In announcing the new program, university librarian Elizabeth Cowell said that she considered it a particularly important venture which would “lead to the increased diversity of our collections and deepen our engagement with the campus and Santa Cruz County by offering tools and methodologies to collect stories and histories from all community members.”

Head of Special Collections & Archives, Teresa Mora, cited the success of such community-led endeavors as Watsonville is in the Heart. The community-led project is working in collaboration with UCSC students and faculty to document and promote the long-standing history of the Filipino community in Watsonville. She is eager to further similar partnerships providing opportunities for student engagement as well as community documentation.

The library conducted a nationwide search for the new position, and Mora stressed Hernandez’s track record in building relationships within the campus and community as what singled her out as a candidate. Mora noted Hernandez’s work with the AIRC, calling it “extraordinary.”

“She showed what could be done by establishing strong relationships on campus with faculty and staff and engaging with the student population,” Mora said. “I can’t wait to see Rebecca’s vision for this new program.”

Hernandez directed the AIRC for seven years starting in 2014, where she advocated for Native students and worked to connect with the larger university community.

“Together with the team, I developed relationships with faculty and staff to partner with the center on projects and events,” she said. “The programming hosted by the AIRC garnered national attention. Working with students and the resource center staff allowed me to grow and change—professionally and personally. I’ll always be grateful for the years I spent in that unit. Now I’m beginning a new chapter, one that allows me to bring what I’ve learned to the work I’ll be doing as the community archivist.”

Hernandez already has numerous ties to the community. She serves as vice president of the Santa Cruz Museum of Natural History board, is a member of the Latino Affairs Commission, and Rise Together, a program of the Santa Cruz Community Foundation working to advance racial equity in Santa Cruz County.
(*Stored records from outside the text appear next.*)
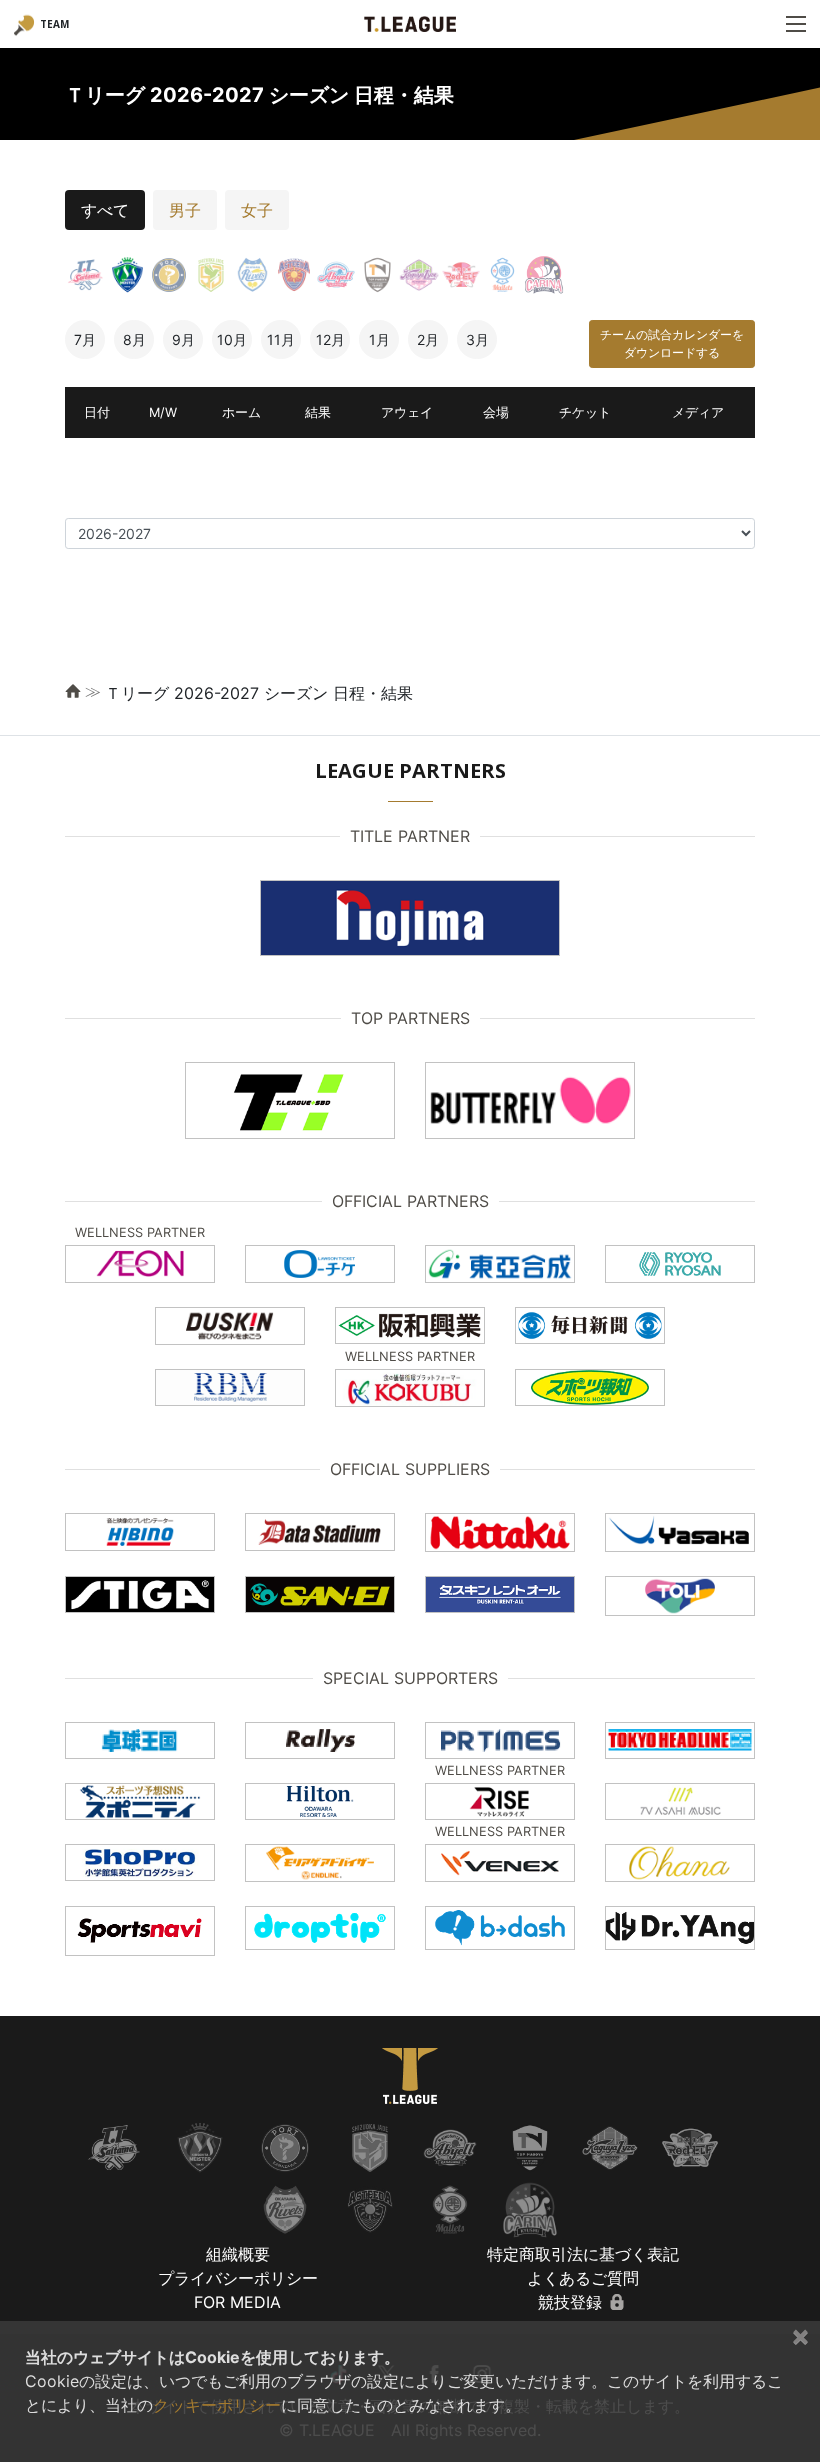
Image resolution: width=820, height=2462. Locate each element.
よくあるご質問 (583, 2278)
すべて (105, 210)
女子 (257, 210)
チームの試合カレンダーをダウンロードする (672, 343)
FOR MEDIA (237, 2302)
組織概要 (238, 2254)
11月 (281, 339)
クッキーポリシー (217, 2405)
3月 (477, 339)
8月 (134, 339)
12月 (330, 339)
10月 (232, 339)
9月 (183, 339)
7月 (85, 339)
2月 (428, 339)
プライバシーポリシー (238, 2278)
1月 (379, 339)
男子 (185, 210)
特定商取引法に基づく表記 (583, 2254)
Hernandez has been interested in archives since her days as a graduate student. Her dissertation examines collecting practices and the inherent complexities in the public representation of cultures – including how the describing and defining of Native American objects aids in the construction of Amerindian identity.

Since earning her MA in American Indian Studies at UCLA and Ph.D. from the University of New Mexico, she has become even more passionate about how people and communities are represented in large institutions, especially in collections. She is looking forward to working in the library where she can engage her scholarly work in new ways, and help amplify community voices. She hopes her new post will allow her to encourage more students to become librarians and archivists and help their communities celebrate their histories.

The concept of community archives is a relatively recent phenomenon. Community archives and other community-centric history, heritage, and memory projects work to empower communities to tell, protect, and share their history on their terms.

“I’m looking forward to working with my new colleagues to shape the community archives here at UCSC and to building lasting connections both on and off campus through our efforts,” Hernandez said.